A lot or a little?
The parents' guide to what's in this movie.
What parents need to know
Parents need to know that The Grand Budapest Hotel is another quirky, irreverent movie from Wes Anderson, but with more violence than his previous films. There’s some gory violence -- one character is a killer who attacks his prey with glee, stabbing them, cutting off their fingers. All of it’s cartoonish and exaggerated but still, expect blood. A brief scene depicting a woman performing a sex act on a man flits across the screen so quickly you can almost miss it, but it’s there. There’s lots of swearing too, including "s--t," "bitch” and "f--k."
What's the story?
THE GRAND BUDAPEST HOTEL was once a magnificent establishment, luring the creme de la creme to this corner of Eastern Europe. But over the years it has fallen on hard times. Its owner, Zero Moustafa (played by F. Murray Abraham as an older man), is devoted to the place. Long ago, it was presided over by an elegant and eccentric concierge, Monsieur Gustave H. (Ralph Fiennes), who runs afoul of the authorities when he's accused of killing an elderly female guest (Tilda Swinton), who happens to have bequeathed him a very important painting. Her son (Adrien Brody) is convinced Monsieur Gustave is behind his mother's death and wants to block any inheritance meant for the concierge.
Is it any good?
The Grand Budapest Hotel is like a Faberge egg: so much whimsy and beauty and point-of-view wrapped up in a comparatively tiny 100 minutes. It's a witty, irreverent film, and just when you think you've regained your footing after yet another bizarre, hilarious and ultimately charming plot twist, it trips you up again. Director Wes Anderson creates such specifically visual, detailed, delightful movies, but there's plenty to think about too. While the film makes you laugh, it's also destabilizing you with resolutions that are fresh and complex. It'll make you think about friendship and loyalty, and transport you to a world that seems both strange and familiar. That's a feat.

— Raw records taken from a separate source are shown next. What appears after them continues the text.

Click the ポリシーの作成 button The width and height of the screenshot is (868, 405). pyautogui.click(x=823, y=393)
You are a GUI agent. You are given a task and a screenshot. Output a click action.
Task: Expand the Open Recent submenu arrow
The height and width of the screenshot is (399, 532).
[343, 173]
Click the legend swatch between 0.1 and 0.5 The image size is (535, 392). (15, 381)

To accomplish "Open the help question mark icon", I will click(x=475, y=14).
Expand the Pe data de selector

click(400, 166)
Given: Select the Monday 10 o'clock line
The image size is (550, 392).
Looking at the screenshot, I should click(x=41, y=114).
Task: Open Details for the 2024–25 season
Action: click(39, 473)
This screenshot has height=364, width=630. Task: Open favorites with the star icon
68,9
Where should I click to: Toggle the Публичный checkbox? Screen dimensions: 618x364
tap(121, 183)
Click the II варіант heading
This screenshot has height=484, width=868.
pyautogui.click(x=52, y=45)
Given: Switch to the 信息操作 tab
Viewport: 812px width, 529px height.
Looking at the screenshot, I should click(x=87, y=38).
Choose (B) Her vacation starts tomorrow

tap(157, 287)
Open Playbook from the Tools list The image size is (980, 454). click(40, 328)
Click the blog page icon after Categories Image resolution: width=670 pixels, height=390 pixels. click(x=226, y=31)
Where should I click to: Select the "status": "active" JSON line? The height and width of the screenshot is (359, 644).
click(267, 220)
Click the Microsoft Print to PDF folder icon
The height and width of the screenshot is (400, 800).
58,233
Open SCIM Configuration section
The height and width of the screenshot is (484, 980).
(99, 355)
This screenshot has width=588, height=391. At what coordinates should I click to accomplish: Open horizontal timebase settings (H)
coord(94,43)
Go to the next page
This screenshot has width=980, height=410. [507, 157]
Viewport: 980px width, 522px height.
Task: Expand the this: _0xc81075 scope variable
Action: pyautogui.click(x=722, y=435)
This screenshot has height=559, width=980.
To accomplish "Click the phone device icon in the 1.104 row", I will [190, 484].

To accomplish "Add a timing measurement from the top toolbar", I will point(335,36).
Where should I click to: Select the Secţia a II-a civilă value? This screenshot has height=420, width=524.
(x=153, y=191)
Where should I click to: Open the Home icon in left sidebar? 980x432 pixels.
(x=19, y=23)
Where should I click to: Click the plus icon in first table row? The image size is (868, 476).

Besides, how can anyone resist a cast this brilliant, including Bill Murray, Willem Dafoe, Jeff Goldblum, Edward Norton, and Saoirse Ronan? Though The Grand Budapest Hotel is larger than life and highly stylized, as is the case for most of Anderson's movies, it's also touching and thoughtful. Teens and their parents will find a good balance between the bizarre and the true, and may even recognize themselves in the hopeful, aspiring yet devoted Monsieur Gustave or his longtime friend, Zero.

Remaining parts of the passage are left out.